Substitute "timeline marker" for every "timeline label" in the records below, and leave everything else unchanged.

--- begin Data for this exercise ---

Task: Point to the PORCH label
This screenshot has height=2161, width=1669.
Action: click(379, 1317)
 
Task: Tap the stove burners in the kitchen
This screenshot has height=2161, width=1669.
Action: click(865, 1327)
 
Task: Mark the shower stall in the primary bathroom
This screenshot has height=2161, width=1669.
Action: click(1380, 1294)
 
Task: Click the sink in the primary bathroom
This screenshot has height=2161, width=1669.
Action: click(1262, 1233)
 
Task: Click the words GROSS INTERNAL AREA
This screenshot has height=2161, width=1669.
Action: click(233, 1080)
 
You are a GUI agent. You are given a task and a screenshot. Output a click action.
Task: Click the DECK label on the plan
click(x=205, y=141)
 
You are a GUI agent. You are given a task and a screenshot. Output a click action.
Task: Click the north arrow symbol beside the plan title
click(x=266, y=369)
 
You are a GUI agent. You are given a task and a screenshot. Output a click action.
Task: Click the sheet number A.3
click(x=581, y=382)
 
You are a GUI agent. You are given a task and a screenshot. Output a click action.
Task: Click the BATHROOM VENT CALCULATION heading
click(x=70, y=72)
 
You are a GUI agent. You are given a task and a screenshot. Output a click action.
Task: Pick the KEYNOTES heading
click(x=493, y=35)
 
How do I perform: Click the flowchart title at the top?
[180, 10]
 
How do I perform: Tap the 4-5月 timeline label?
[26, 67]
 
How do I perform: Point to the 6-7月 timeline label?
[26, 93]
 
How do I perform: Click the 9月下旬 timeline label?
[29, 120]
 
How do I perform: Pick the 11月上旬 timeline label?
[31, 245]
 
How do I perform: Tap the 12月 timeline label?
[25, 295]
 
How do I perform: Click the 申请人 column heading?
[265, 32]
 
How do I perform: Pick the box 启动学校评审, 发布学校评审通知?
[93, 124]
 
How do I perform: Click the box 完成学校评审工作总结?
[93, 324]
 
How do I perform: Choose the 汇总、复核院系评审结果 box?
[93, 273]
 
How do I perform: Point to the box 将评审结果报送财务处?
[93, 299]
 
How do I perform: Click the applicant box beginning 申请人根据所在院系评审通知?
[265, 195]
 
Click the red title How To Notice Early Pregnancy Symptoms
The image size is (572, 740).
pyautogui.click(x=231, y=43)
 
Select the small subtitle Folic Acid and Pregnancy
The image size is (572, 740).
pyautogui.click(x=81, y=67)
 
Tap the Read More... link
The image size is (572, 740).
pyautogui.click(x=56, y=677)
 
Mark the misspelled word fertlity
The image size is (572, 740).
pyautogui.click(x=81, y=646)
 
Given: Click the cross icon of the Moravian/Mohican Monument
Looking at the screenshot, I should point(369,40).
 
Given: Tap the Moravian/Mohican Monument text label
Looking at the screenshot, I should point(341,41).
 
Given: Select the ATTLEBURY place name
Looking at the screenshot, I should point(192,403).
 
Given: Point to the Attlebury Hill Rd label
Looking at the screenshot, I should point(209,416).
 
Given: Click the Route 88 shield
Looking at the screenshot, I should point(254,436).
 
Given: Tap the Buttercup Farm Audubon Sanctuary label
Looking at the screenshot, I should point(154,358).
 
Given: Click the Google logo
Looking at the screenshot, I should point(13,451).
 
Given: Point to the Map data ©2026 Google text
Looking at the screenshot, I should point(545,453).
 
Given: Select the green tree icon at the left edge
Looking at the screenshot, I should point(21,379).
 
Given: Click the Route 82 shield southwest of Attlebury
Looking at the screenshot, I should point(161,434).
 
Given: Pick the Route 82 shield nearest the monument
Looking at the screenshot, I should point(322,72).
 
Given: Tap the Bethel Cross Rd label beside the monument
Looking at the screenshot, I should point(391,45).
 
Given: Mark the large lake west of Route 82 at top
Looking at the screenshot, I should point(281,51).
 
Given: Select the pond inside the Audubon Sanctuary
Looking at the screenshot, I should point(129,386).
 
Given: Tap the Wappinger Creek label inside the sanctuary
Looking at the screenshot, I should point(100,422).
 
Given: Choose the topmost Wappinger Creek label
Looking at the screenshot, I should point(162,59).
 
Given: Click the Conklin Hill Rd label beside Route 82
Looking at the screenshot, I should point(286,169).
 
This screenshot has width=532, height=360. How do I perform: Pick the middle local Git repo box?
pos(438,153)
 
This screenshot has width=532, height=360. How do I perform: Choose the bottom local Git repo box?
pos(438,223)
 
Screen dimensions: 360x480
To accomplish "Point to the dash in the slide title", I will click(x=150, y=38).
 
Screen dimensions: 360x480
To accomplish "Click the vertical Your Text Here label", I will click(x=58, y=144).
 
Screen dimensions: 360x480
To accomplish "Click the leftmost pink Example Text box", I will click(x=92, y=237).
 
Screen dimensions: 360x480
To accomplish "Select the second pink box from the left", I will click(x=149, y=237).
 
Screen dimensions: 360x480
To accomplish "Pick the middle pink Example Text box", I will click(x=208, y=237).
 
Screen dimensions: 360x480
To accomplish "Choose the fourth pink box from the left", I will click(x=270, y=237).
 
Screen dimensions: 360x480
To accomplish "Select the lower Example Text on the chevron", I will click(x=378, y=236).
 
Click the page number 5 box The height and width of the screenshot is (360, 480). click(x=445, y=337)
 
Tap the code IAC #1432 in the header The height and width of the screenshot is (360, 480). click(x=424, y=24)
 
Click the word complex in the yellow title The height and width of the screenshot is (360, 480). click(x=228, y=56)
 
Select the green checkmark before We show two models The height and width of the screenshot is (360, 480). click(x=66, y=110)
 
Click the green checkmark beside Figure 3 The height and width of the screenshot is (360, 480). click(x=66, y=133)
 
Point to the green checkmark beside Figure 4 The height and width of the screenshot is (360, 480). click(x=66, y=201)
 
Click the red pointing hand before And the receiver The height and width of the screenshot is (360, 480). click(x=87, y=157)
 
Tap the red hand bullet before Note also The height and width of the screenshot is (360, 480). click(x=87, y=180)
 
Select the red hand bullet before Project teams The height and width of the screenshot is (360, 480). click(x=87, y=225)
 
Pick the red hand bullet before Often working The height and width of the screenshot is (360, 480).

--- end Data for this exercise ---

* Final result
Task: Point to the PORCH label
This screenshot has height=2161, width=1669.
Action: click(379, 1317)
 
Task: Tap the stove burners in the kitchen
This screenshot has height=2161, width=1669.
Action: click(865, 1327)
 
Task: Mark the shower stall in the primary bathroom
This screenshot has height=2161, width=1669.
Action: click(1380, 1294)
 
Task: Click the sink in the primary bathroom
This screenshot has height=2161, width=1669.
Action: click(1262, 1233)
 
Task: Click the words GROSS INTERNAL AREA
This screenshot has height=2161, width=1669.
Action: click(233, 1080)
 
You are a GUI agent. You are given a task and a screenshot. Output a click action.
Task: Click the DECK label on the plan
click(x=205, y=141)
 
You are a GUI agent. You are given a task and a screenshot. Output a click action.
Task: Click the north arrow symbol beside the plan title
click(x=266, y=369)
 
You are a GUI agent. You are given a task and a screenshot. Output a click action.
Task: Click the sheet number A.3
click(x=581, y=382)
 
You are a GUI agent. You are given a task and a screenshot. Output a click action.
Task: Click the BATHROOM VENT CALCULATION heading
click(x=70, y=72)
 
You are a GUI agent. You are given a task and a screenshot. Output a click action.
Task: Pick the KEYNOTES heading
click(x=493, y=35)
 
How do I perform: Click the flowchart title at the top?
[180, 10]
 
How do I perform: Tap the 4-5月 timeline marker?
[26, 67]
 
How do I perform: Point to the 6-7月 timeline marker?
[26, 93]
 
How do I perform: Click the 9月下旬 timeline marker?
[29, 120]
 
How do I perform: Pick the 11月上旬 timeline marker?
[31, 245]
 
How do I perform: Tap the 12月 timeline marker?
[25, 295]
 
How do I perform: Click the 申请人 column heading?
[265, 32]
 
How do I perform: Pick the box 启动学校评审, 发布学校评审通知?
[93, 124]
 
How do I perform: Click the box 完成学校评审工作总结?
[93, 324]
 
How do I perform: Choose the 汇总、复核院系评审结果 box?
[93, 273]
 
How do I perform: Point to the box 将评审结果报送财务处?
[93, 299]
 
How do I perform: Click the applicant box beginning 申请人根据所在院系评审通知?
[265, 195]
 
Click the red title How To Notice Early Pregnancy Symptoms
The image size is (572, 740).
pyautogui.click(x=231, y=43)
 
Select the small subtitle Folic Acid and Pregnancy
The image size is (572, 740).
pyautogui.click(x=81, y=67)
 
Tap the Read More... link
The image size is (572, 740).
pyautogui.click(x=56, y=677)
 
Mark the misspelled word fertlity
The image size is (572, 740).
pyautogui.click(x=81, y=646)
 
Given: Click the cross icon of the Moravian/Mohican Monument
Looking at the screenshot, I should point(369,40).
 
Given: Tap the Moravian/Mohican Monument text label
Looking at the screenshot, I should point(341,41).
 
Given: Select the ATTLEBURY place name
Looking at the screenshot, I should point(192,403).
 
Given: Point to the Attlebury Hill Rd label
Looking at the screenshot, I should point(209,416).
 
Given: Click the Route 88 shield
Looking at the screenshot, I should point(254,436).
 
Given: Tap the Buttercup Farm Audubon Sanctuary label
Looking at the screenshot, I should point(154,358).
 
Given: Click the Google logo
Looking at the screenshot, I should point(13,451).
 
Given: Point to the Map data ©2026 Google text
Looking at the screenshot, I should point(545,453).
 
Given: Select the green tree icon at the left edge
Looking at the screenshot, I should point(21,379).
 
Given: Click the Route 82 shield southwest of Attlebury
Looking at the screenshot, I should point(161,434).
 
Given: Pick the Route 82 shield nearest the monument
Looking at the screenshot, I should point(322,72).
 
Given: Tap the Bethel Cross Rd label beside the monument
Looking at the screenshot, I should point(391,45).
 
Given: Mark the large lake west of Route 82 at top
Looking at the screenshot, I should point(281,51).
 
Given: Select the pond inside the Audubon Sanctuary
Looking at the screenshot, I should point(129,386).
 
Given: Tap the Wappinger Creek label inside the sanctuary
Looking at the screenshot, I should point(100,422).
 
Given: Choose the topmost Wappinger Creek label
Looking at the screenshot, I should point(162,59).
 
Given: Click the Conklin Hill Rd label beside Route 82
Looking at the screenshot, I should point(286,169).
 
This screenshot has width=532, height=360. How do I perform: Pick the middle local Git repo box?
pos(438,153)
 
This screenshot has width=532, height=360. How do I perform: Choose the bottom local Git repo box?
pos(438,223)
 
Screen dimensions: 360x480
To accomplish "Point to the dash in the slide title", I will click(x=150, y=38).
 
Screen dimensions: 360x480
To accomplish "Click the vertical Your Text Here label", I will click(x=58, y=144).
 
Screen dimensions: 360x480
To accomplish "Click the leftmost pink Example Text box", I will click(x=92, y=237).
 
Screen dimensions: 360x480
To accomplish "Select the second pink box from the left", I will click(x=149, y=237).
 
Screen dimensions: 360x480
To accomplish "Pick the middle pink Example Text box", I will click(x=208, y=237).
 
Screen dimensions: 360x480
To accomplish "Choose the fourth pink box from the left", I will click(x=270, y=237).
 
Screen dimensions: 360x480
To accomplish "Select the lower Example Text on the chevron", I will click(x=378, y=236).
 
Click the page number 5 box The height and width of the screenshot is (360, 480). click(x=445, y=337)
 
Tap the code IAC #1432 in the header The height and width of the screenshot is (360, 480). click(x=424, y=24)
 
Click the word complex in the yellow title The height and width of the screenshot is (360, 480). click(x=228, y=56)
 
Select the green checkmark before We show two models The height and width of the screenshot is (360, 480). click(x=66, y=110)
 
Click the green checkmark beside Figure 3 The height and width of the screenshot is (360, 480). click(x=66, y=133)
 
Point to the green checkmark beside Figure 4 The height and width of the screenshot is (360, 480). click(x=66, y=201)
 
Click the red pointing hand before And the receiver The height and width of the screenshot is (360, 480). click(x=87, y=157)
 
Tap the red hand bullet before Note also The height and width of the screenshot is (360, 480). click(x=87, y=180)
 
Select the red hand bullet before Project teams The height and width of the screenshot is (360, 480). click(x=87, y=225)
 
Pick the red hand bullet before Often working The height and width of the screenshot is (360, 480).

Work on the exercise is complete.